I was expecting a so-so album of stoner grooves, wailing vocals, and intermittent folk, given the 30-second samples. The fragmentary nature of the songs when heard in bits resolves itself into a return to the album-oriented format of the 70s, when you might pick up a "rock" album to find a rich variety of styles from cut to cut, yet a sequencing that unfolded logically to build a momentum that rose and fell throughout the 40 minutes.
Black Mountain has done this. I don't hear the Sabbath tones others have. It reminds me rather of the eclectic hard rock of the 1970s. While the opening tracks reminded me of Beefheart and Pere Ubu, the album settles into more Crazy Horse territory for much of the length. Neu!, Buffalo Springfield, and the Byrds surface, and early Pink Floyd can be heard later on; the mix of these disparate influences makes for a lovely, unsettling, and restless ambiance. The female vocals appeal far more than the only serviceable male vocals (of the bandleader, of course), however, and this limits the range that this album could have more fully reached. Heart of Snow best shows the harmonious side of the ensemble, and Druganaut their more swaggering manner.

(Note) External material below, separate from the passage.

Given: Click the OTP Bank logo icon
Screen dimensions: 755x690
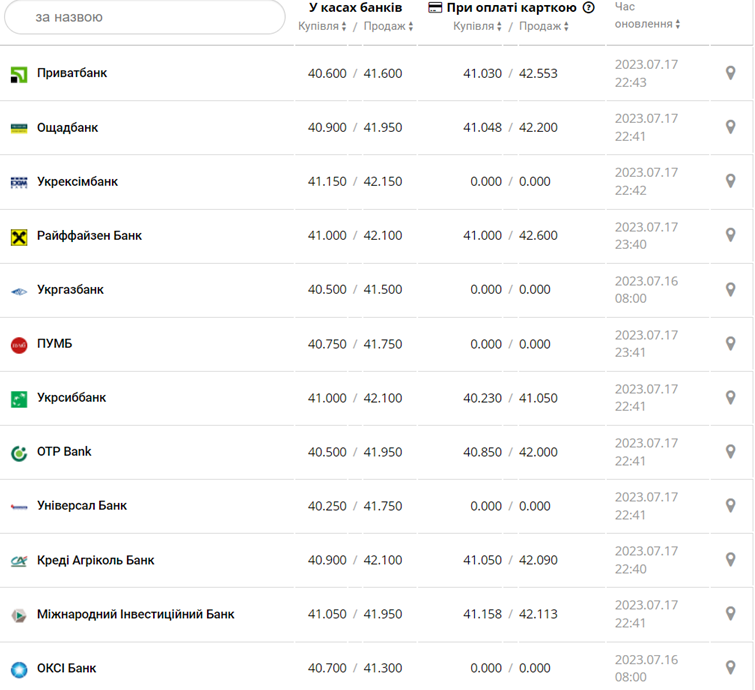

The album works as a succession of moods, and the intelligent if not quite exciting experimentation finds a suitably retro-ish production to match. A problem might be that this is an ensemble more than a fully-fledged band, and the album suffers a bit from a narrower vision of its leader. I believe that if Black Mountain continues, that they will surpass this promising first effort with an amazing follow-up, one or two albums down the line. All of the influences are well-chosen, and the band should integrate them further into their own Northwest blend smoothly.